Eine wichtige Weichenstellung in der Mitte der neunziger Jahre war die konsequente Orientierung auf herstelleroffene Standards und "open source"-Software an jeder Stelle, an der dies praktikabel war. Auf diese Weise wird der Tendenz entgegengewirkt, dass die immer komplexeren Systeme ein undurchschaubares und in ihrem Verhalten schwer beherrschbares Geflecht von "Black Boxes" bilden. Das gilt hier primär für den Fachmann, aber auch beim Computeranwender spricht es sich langsam herum, dass die Menge der bunten Knöpfe es nicht unbedingt leichter macht, die Arbeit mit Computerunterstützung effizienter als ohne zu erledigen.

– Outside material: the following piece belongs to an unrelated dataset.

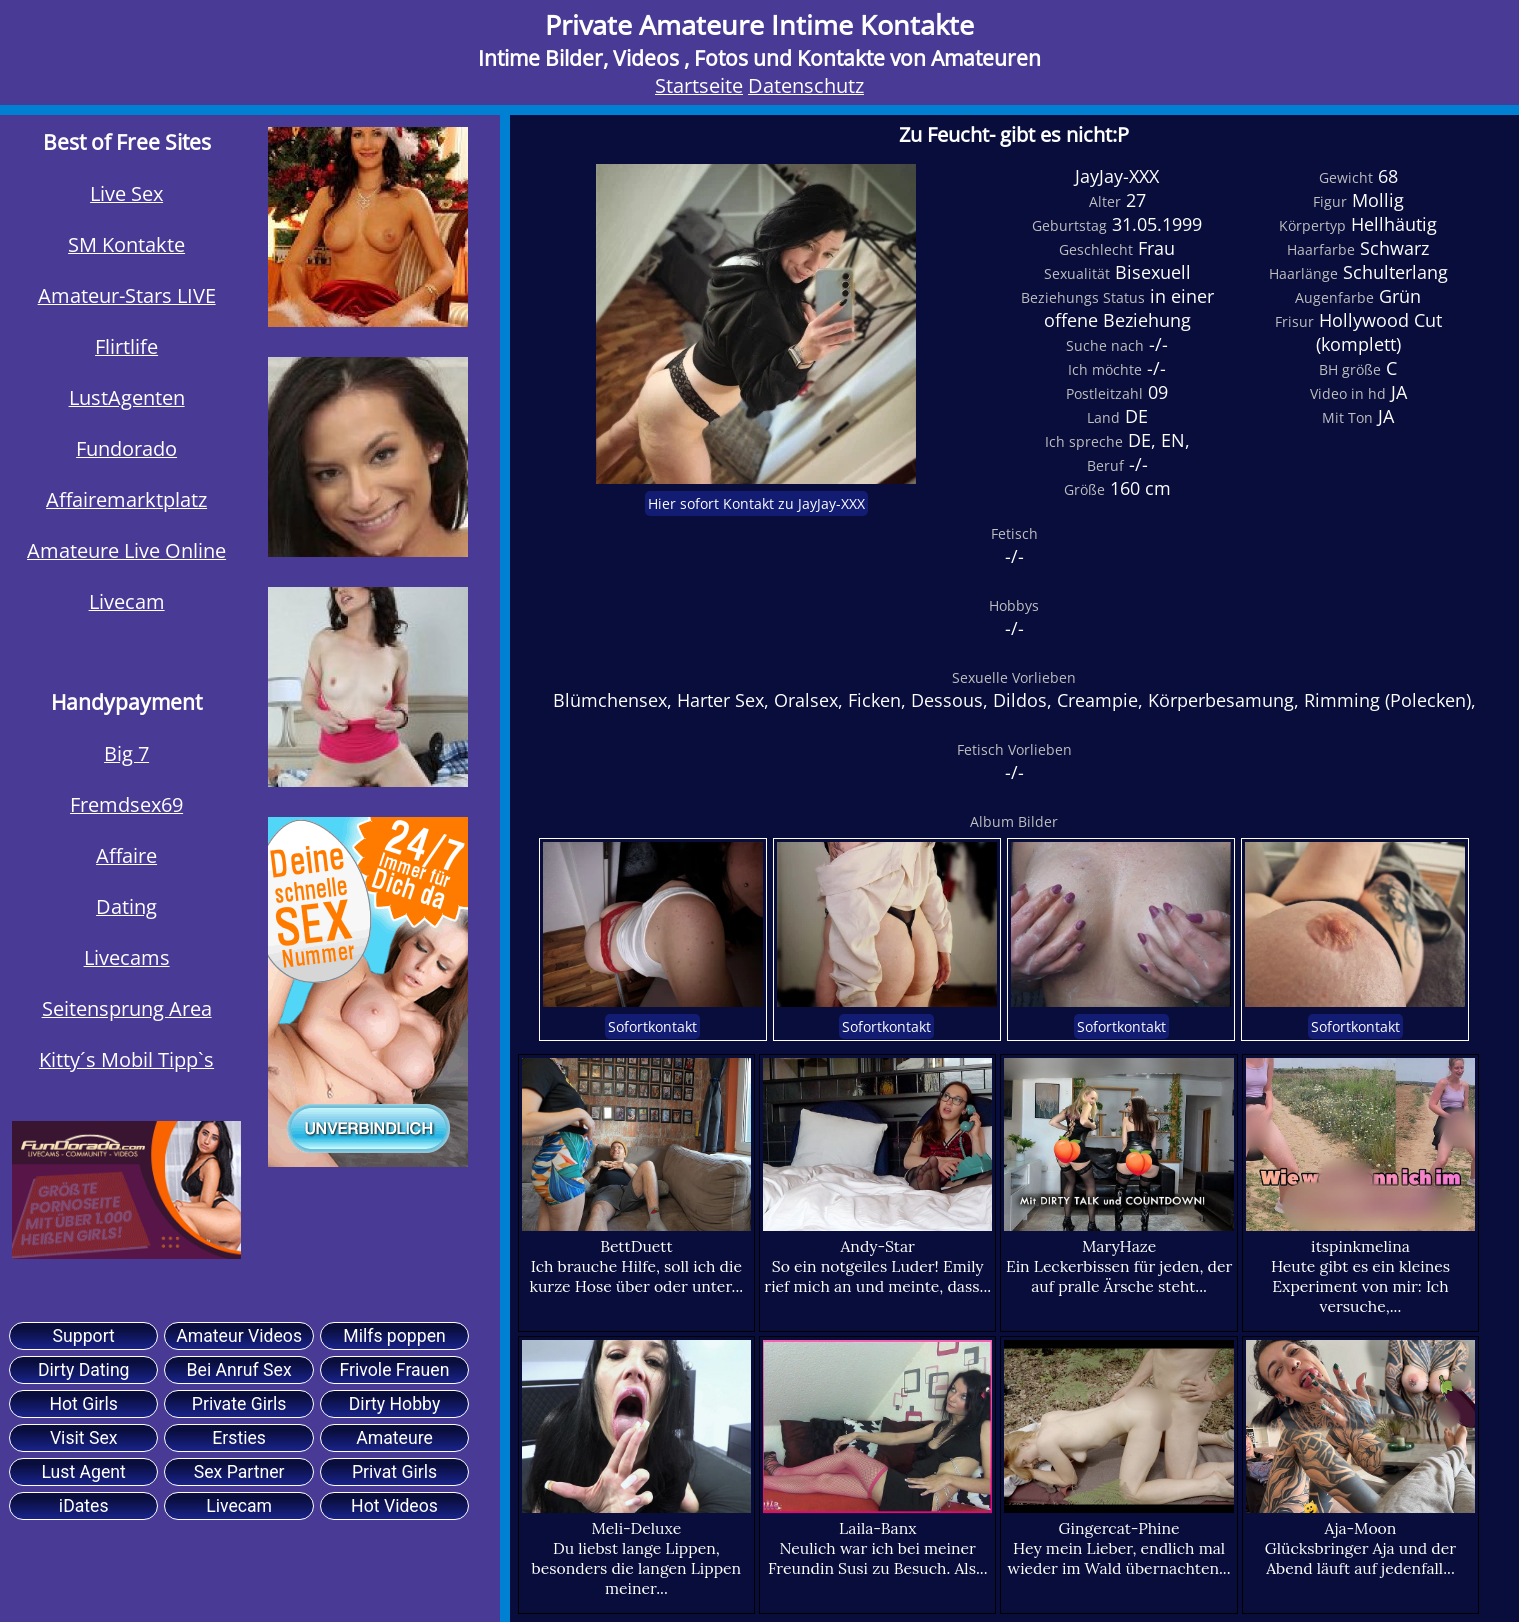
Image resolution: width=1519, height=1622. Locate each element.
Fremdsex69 (126, 804)
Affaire (126, 855)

Die jünste Vergangenheit ist schließlich dadurch gekennzeichnet, dass die IT-Dienstleistungsidee sich nicht nur auf "eigene" Technik bezieht, sondern auch direkt in Fakultäten und der Universitätsbibliothek erbracht wird. Das Spektrum reicht dabei vom "einfachen" PC-Arbeitsplatz mit betriebssicherem Management bis hin zu speziellen, aber für die TU strategiebestimmenden Ressourcen wie dem CLiC-Supercomputer und Elementen der Informations-Infrastruktur.